— Material shown —
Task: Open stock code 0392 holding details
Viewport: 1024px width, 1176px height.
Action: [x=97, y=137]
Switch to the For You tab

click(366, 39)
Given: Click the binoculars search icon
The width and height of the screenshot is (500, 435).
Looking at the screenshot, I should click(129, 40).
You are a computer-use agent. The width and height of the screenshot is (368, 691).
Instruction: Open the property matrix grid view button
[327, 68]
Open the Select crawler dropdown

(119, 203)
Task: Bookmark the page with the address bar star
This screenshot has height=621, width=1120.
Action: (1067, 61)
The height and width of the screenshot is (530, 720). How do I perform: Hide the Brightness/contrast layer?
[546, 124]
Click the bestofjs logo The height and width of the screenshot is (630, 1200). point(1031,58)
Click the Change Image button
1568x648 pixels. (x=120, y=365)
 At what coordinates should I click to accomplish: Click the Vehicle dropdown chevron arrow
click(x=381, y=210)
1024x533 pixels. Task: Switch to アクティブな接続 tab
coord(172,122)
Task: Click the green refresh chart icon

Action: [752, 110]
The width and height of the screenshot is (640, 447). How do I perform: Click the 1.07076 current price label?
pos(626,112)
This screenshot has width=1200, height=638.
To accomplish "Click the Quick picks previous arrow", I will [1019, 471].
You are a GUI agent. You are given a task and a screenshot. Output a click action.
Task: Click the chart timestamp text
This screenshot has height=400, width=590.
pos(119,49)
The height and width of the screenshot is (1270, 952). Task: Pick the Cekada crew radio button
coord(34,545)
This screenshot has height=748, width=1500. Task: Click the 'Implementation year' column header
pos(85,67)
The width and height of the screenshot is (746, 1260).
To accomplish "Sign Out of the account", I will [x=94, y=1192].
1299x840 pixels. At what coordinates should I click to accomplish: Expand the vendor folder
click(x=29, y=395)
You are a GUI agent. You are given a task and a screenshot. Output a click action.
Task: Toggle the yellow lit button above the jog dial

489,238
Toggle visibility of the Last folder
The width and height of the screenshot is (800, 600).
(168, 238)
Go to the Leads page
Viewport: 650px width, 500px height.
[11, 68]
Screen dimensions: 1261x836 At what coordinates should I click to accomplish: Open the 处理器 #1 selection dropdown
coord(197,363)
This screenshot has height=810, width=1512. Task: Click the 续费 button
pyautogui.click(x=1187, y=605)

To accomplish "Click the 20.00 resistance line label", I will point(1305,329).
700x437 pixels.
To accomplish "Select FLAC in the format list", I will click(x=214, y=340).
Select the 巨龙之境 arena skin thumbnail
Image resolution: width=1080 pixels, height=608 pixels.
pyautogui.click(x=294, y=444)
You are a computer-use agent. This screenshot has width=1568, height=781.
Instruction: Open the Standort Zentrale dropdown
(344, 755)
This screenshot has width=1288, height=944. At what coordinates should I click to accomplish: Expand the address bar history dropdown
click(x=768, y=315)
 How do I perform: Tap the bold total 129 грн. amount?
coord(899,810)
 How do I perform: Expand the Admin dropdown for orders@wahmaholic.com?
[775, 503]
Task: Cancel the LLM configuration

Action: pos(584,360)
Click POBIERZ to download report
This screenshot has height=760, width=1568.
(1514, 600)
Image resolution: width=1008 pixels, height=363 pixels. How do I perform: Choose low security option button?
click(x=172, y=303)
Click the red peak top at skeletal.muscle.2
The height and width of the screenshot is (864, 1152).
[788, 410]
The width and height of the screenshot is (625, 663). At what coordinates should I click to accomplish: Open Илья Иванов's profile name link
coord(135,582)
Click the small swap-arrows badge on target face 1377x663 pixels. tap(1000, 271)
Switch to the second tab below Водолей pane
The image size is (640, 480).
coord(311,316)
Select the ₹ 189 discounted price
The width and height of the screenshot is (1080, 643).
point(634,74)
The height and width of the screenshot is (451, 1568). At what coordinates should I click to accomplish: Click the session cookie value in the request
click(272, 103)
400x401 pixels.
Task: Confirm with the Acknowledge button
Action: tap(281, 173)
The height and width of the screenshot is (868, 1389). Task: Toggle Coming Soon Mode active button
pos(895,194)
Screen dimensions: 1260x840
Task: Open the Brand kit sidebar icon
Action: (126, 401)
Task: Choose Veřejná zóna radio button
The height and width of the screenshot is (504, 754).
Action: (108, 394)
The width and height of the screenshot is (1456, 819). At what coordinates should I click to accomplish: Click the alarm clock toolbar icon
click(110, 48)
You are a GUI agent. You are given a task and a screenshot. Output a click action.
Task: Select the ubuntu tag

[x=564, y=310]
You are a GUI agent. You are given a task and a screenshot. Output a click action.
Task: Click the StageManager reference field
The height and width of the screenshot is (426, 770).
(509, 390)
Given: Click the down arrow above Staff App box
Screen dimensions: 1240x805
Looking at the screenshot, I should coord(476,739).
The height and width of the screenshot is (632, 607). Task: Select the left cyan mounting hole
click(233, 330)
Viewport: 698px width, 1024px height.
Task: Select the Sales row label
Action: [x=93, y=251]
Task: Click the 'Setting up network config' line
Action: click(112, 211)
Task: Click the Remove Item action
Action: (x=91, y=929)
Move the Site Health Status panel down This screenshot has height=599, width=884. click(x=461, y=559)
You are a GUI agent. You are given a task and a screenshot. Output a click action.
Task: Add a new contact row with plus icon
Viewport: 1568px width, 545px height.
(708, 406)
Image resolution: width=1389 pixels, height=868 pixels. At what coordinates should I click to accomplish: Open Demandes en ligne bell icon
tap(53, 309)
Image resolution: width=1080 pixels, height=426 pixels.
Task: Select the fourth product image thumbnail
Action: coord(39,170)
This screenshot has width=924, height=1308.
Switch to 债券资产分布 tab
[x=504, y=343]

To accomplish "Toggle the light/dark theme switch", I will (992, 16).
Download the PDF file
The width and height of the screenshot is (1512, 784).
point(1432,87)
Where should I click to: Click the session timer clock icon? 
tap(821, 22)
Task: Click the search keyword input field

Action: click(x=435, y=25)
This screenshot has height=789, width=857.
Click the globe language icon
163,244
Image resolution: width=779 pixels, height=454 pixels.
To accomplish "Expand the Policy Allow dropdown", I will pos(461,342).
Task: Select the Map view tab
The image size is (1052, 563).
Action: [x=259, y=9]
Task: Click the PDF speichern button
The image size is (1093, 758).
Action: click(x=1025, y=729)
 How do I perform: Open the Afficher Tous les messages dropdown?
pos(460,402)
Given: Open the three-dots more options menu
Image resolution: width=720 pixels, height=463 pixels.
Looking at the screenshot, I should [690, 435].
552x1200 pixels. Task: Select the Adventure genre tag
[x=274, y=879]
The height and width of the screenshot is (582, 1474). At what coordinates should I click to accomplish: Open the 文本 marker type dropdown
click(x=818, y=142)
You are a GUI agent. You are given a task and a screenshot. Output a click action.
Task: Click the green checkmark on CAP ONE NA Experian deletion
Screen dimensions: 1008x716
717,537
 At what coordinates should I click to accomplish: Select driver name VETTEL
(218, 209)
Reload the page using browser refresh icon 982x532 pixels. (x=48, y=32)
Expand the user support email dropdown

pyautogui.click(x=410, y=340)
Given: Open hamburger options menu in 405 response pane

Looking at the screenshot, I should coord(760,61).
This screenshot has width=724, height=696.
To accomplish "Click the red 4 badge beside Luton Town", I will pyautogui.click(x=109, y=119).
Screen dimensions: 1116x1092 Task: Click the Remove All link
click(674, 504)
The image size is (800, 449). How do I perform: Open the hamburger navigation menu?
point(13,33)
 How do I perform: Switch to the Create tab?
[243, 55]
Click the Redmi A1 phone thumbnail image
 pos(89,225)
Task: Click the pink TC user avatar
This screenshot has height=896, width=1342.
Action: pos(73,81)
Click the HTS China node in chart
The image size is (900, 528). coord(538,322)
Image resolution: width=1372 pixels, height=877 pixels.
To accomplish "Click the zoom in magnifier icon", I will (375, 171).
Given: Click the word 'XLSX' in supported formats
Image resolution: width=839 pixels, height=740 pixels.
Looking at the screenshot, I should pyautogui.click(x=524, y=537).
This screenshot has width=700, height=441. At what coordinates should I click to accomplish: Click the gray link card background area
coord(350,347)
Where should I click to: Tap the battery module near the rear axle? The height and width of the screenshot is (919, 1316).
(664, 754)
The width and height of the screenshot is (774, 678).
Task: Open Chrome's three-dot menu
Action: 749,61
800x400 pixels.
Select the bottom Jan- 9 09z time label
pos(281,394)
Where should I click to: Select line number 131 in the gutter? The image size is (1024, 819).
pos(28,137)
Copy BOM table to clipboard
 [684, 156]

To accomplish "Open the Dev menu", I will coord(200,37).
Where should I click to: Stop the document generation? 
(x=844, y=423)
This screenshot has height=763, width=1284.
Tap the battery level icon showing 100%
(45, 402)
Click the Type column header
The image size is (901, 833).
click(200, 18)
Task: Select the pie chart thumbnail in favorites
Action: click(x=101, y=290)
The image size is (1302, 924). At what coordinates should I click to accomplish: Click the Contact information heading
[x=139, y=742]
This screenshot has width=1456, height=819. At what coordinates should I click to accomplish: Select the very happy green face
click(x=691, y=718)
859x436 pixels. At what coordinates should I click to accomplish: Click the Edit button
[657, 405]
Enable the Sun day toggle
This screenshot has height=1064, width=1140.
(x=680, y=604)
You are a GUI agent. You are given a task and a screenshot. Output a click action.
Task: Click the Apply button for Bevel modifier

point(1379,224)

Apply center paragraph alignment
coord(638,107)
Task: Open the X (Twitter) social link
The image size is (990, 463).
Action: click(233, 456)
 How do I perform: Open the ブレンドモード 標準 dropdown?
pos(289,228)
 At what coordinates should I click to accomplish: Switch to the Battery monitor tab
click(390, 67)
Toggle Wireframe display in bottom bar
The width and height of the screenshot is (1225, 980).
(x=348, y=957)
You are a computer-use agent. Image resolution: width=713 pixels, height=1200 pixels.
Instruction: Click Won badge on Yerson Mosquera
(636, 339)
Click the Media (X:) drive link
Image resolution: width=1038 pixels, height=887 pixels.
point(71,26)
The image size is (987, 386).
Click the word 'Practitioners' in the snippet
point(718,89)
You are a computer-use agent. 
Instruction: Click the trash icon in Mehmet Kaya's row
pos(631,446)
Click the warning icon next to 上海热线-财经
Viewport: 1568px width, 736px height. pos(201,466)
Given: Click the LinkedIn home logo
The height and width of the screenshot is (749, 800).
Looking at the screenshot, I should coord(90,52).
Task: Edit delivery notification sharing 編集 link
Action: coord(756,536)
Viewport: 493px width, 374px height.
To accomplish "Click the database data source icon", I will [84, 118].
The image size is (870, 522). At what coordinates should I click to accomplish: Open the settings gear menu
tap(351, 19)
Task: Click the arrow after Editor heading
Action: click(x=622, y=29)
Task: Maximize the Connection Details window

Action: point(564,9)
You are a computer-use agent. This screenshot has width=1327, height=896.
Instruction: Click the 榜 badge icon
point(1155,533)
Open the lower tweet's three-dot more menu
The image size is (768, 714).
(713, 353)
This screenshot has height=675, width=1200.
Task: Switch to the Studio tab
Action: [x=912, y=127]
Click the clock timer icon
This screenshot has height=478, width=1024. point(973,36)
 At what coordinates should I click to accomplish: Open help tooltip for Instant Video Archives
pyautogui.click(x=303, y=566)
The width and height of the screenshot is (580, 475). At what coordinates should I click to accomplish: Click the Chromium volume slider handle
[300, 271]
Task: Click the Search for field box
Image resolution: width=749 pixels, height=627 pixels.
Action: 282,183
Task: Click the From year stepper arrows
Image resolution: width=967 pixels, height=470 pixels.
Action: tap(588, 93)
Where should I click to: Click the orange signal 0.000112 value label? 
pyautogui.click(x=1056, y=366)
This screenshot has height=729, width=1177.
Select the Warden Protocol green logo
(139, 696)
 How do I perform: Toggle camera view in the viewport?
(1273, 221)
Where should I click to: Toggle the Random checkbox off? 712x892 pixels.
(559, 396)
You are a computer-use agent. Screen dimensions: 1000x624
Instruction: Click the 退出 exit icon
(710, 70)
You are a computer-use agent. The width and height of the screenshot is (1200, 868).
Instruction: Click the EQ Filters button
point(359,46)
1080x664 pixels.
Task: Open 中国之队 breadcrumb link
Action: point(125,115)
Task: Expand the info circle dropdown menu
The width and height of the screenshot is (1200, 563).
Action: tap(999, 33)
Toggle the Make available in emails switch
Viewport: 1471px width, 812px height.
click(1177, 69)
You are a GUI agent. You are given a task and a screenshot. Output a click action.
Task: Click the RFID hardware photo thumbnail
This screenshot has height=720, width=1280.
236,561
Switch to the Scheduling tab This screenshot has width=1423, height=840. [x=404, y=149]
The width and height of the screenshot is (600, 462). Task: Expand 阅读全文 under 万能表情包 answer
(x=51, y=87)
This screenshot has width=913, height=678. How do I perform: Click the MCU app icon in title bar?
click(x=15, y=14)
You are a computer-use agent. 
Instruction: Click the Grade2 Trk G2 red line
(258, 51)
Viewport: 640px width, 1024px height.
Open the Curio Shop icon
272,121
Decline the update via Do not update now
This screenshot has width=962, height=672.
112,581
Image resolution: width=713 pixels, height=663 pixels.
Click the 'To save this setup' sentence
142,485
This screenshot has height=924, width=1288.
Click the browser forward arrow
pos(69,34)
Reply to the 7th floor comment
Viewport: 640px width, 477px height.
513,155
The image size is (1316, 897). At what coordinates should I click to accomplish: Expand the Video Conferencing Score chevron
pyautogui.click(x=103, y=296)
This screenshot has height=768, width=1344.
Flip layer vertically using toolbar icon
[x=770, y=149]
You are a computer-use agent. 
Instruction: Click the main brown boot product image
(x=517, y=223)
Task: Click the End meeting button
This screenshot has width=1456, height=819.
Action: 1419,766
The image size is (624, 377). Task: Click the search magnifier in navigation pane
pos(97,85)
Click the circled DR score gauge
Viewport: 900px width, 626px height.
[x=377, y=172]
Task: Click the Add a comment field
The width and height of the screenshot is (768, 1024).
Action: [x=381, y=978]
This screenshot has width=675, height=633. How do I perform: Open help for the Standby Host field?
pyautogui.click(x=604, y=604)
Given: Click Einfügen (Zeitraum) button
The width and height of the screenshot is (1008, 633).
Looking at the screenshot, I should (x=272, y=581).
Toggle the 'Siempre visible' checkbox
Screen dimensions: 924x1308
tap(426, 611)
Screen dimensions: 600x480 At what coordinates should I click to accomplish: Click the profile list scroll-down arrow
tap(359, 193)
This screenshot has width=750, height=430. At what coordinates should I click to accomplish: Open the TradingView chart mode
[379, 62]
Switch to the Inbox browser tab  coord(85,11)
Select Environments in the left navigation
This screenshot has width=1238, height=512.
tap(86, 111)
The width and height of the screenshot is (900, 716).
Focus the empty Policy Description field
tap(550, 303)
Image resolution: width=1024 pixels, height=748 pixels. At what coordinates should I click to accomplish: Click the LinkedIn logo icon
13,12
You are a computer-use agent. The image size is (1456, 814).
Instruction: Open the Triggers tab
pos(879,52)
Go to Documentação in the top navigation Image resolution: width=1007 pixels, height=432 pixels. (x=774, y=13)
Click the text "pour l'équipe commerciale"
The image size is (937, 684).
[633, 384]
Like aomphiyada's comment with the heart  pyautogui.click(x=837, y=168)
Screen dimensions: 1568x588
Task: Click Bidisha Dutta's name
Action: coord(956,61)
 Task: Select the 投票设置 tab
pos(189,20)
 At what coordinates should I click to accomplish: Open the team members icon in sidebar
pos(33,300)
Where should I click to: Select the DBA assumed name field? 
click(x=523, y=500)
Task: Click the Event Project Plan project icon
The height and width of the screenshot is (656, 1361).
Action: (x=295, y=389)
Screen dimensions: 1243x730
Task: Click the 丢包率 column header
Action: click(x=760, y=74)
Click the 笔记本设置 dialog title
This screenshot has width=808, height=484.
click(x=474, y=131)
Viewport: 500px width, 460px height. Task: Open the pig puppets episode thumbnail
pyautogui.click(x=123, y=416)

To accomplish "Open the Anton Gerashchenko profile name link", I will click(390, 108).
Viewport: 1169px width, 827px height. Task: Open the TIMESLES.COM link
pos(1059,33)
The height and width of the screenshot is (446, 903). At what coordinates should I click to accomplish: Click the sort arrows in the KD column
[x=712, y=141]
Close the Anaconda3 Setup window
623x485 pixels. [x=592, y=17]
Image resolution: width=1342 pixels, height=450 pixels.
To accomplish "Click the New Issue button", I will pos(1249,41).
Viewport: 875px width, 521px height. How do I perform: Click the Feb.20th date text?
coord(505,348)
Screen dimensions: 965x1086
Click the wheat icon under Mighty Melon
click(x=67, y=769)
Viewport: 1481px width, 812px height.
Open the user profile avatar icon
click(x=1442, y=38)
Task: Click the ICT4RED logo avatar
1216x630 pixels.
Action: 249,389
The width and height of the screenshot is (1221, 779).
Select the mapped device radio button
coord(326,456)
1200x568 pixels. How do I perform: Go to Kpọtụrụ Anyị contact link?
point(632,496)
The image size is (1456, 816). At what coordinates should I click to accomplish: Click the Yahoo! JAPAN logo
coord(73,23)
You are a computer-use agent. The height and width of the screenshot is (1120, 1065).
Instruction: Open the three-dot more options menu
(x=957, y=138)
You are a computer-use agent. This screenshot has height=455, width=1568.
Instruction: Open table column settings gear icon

— Task goal —
Print the first line of the records above and each line after it, exactly, through the line with "Given: Click the binoculars search icon".

— Expected output —
Task: Open stock code 0392 holding details
Viewport: 1024px width, 1176px height.
Action: [x=97, y=137]
Switch to the For You tab

click(366, 39)
Given: Click the binoculars search icon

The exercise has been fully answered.